Sunday, June 17, 2007

Tens sonhos?

O tilintar da chave na fechadura que não abre. Teias de aranha que cobrem com o seu véu de noiva o recanto do olhar. Fios de tempo, segundos que se transformam em matéria. Mais um centímetro no cabelo, mais uma ruga no canto da boca. Bate; quem se sabe se abro? Se bateres com força, quem sabe se te ouço? Se insistires, quem sabe se não me levanto e vou até à porta? Espreito e espero em silêncio.

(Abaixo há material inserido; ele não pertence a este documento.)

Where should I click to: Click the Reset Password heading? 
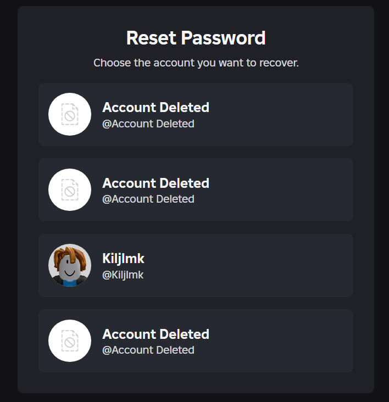pos(196,38)
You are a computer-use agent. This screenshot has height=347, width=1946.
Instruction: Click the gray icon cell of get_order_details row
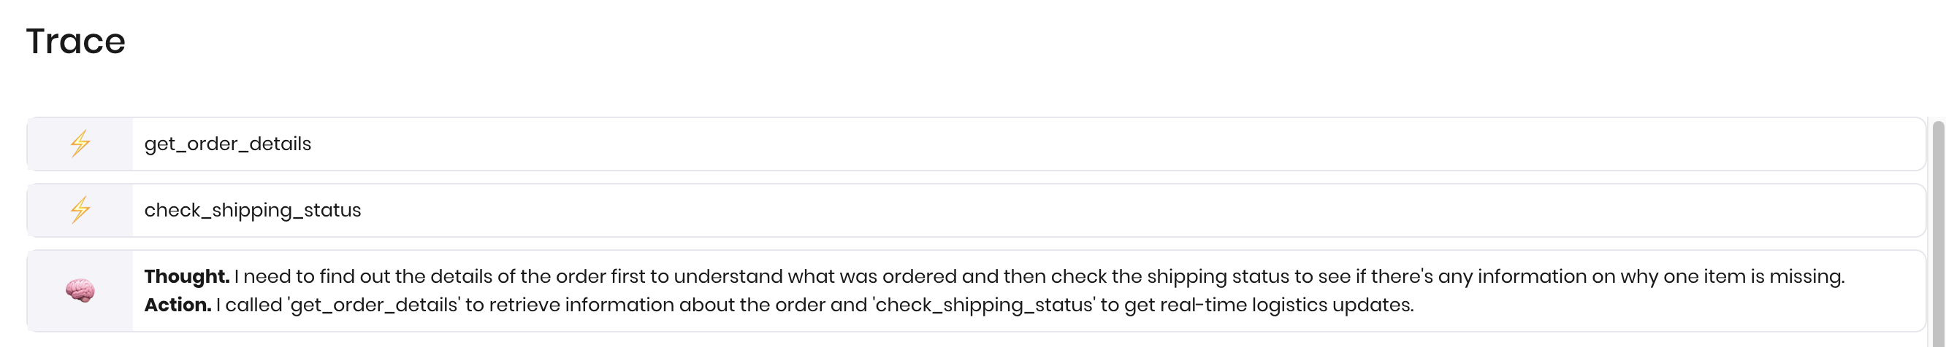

Dizes-me o teu nome e deixas as chaves na fechadura. O silêncio. O peso do tempo. Se os meus ossos deixarem, eu estendo a mão até ti. Se o meu corpo permitir, sou gente no alvorecer. Se a minha alma quiser, abro as asas e fujo daqui. Prisioneira. Dessa porta que não abre, dessas teias que me cegam, desse nevoeiro de tule que nos faz duvidar.
Tarde demais. Se não estiveres, fui devagar. Os pés que se arrastaram pelo chão encerado. O meu reflexo turvo que desaparece à minha passagem. Magia. Pós de fada presos à pele. Tens sonhos? Vendo-te dois sonhos e uma utopia, em troca de uma dose de realidade negra. Os sonhos não têm prazo de validade, parece-me uma troca justa, e as utopias são sempre jovens. Consumo a tua dose de realidade em êxtase. Quero sentir os pés no chão. Quero acordar sem desespero. Tenho sonhos comigo para dar e vender. E sinto-a nas veias como um veneno dilacerante. E a realidade confunde-me as cores, e o mundo é negro e o meu corpo é vermelho. E, de repente, não tenho asas. E, de repente, sou só alguém. Perco-me nessas ruas iguais, nessa multidão desfigurada, em néons e ruídos. Escondo o sorriso e baixo a cabeça quando avanço. Posso fingir que está tudo bem enquanto a realidade me faz alucinar.